(Beginning of Excerpted text)
My lower back has been a real pain these past few days. Probably due to overdoing things while turfing down in Galashiels and Tweedbank on the Swifty kick scooter. There’s hundreds of steps in the Langlee area and the steps from the bus depot up through the wood to Mossilee is probable where I did the damage, although I cannot actually recall doing anything at the time. It means no cycling or kick scooting for a while and walking vary far is out of the question as well.
However, from previous experience of my dodgy back, keeping gently active and moving about, at least within reason, is better than sitting about and when I spotted a small tortoiseshell butterfly in the garden, I grabbed the camera and tried to get a few photographs. Of course, while I was able to get some images, the butterfly was not playing ball. Having been sitting with wings spread wide in the sunshine, now decided to close its wings as soon as the camera appeared. Then it buggered off into the garden next door. Very frustrating.
(End of Excerpted text)
(Beginning of Dataset content)
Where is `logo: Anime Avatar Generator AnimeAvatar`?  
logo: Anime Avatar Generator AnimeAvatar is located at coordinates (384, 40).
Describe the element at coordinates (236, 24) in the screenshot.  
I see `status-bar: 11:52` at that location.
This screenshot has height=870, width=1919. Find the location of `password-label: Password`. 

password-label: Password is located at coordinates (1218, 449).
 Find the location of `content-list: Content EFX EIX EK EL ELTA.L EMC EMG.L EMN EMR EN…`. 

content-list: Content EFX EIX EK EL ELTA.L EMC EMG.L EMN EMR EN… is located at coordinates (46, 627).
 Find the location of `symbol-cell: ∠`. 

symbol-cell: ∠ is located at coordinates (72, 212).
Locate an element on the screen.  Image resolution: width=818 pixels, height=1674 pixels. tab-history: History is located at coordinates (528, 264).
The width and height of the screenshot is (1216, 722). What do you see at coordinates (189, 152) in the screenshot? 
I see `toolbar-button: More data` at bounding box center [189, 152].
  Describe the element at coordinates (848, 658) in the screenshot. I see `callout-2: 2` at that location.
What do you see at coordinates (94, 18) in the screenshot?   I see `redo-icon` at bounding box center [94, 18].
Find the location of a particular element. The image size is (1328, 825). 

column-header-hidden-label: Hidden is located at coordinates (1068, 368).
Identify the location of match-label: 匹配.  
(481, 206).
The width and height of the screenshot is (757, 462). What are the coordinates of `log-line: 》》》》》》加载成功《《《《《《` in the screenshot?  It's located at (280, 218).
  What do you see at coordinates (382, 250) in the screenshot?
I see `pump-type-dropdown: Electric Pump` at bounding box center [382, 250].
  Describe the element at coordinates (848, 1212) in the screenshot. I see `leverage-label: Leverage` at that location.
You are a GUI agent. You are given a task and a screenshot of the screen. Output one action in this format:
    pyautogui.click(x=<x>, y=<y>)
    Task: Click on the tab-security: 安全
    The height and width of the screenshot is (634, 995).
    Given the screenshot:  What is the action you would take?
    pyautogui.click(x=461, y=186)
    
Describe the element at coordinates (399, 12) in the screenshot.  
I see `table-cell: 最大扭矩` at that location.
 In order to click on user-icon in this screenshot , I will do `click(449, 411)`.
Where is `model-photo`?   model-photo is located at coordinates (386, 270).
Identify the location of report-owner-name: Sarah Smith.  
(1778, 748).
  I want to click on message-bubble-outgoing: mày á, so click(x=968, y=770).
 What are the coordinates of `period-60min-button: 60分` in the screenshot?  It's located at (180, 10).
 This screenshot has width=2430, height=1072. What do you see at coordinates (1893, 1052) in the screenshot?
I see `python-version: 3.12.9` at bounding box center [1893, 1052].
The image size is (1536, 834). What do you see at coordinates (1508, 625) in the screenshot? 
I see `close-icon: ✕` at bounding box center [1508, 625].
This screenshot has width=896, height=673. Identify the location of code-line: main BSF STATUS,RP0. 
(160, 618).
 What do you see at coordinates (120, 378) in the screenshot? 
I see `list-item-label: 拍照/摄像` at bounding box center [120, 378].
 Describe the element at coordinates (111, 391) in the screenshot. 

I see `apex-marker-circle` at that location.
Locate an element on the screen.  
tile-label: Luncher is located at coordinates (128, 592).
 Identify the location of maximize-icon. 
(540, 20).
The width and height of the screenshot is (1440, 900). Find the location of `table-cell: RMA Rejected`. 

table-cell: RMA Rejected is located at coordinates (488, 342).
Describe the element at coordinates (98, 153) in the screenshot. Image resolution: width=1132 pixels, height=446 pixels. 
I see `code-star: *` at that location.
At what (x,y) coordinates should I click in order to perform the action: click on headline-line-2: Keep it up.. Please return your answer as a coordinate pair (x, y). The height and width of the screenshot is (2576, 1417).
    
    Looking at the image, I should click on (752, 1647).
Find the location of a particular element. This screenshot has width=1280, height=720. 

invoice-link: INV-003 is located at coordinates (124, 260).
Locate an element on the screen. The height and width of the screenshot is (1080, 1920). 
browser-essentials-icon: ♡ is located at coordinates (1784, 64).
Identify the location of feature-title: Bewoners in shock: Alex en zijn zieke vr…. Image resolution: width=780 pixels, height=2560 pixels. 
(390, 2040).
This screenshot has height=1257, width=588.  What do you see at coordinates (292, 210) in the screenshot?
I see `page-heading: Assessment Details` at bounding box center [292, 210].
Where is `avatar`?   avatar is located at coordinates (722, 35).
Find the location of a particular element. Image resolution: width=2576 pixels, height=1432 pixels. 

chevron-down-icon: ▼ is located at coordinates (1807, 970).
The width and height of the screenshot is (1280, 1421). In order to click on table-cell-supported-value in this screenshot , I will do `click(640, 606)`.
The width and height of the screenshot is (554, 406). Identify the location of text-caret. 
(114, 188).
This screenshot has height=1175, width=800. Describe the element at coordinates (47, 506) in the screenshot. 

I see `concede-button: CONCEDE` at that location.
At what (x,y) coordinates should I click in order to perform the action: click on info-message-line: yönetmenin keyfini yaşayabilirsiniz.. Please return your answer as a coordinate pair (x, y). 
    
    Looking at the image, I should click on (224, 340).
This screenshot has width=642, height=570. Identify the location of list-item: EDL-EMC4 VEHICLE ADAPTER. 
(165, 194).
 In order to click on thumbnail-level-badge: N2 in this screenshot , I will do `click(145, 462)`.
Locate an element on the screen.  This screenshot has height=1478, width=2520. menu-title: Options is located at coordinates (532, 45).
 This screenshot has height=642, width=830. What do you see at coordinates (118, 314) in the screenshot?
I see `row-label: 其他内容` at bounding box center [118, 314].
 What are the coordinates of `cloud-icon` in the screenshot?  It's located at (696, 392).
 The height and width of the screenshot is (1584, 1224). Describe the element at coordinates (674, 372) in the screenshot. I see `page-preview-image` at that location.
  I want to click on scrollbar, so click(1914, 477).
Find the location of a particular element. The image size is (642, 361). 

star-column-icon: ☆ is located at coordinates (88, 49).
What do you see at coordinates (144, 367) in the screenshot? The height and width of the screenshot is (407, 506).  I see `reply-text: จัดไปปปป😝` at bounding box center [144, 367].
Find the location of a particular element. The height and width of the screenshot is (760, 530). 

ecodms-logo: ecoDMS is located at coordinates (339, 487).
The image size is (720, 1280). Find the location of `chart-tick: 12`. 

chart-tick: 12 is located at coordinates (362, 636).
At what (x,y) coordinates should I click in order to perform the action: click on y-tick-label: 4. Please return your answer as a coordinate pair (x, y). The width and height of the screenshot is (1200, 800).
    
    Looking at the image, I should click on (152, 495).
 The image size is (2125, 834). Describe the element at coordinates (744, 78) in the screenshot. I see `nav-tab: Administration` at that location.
(End of Dataset content)
Apply what you read —
[A] From the blog post, extract the passage starting at "However, from previous" and ending at "door. Very frustrating.".
[B] Shorten the paragraph of the blog post that begins "However, from previous experience", keeping its main facts.
The entries come from a separate source, unrelated to the blog post.

Results —
[A]
However, from previous experience of my dodgy back, keeping gently active and moving about, at least within reason, is better than sitting about and when I spotted a small tortoiseshell butterfly in the garden, I grabbed the camera and tried to get a few photographs. Of course, while I was able to get some images, the butterfly was not playing ball. Having been sitting with wings spread wide in the sunshine, now decided to close its wings as soon as the camera appeared. Then it buggered off into the garden next door. Very frustrating.

[B] Since staying gently active helps a bad back more than sitting still, the writer went out with a camera after spotting a small tortoiseshell butterfly in the garden. The butterfly had been basking with its wings open but closed them once the camera appeared, then flew into the next-door garden, so only a few images were taken.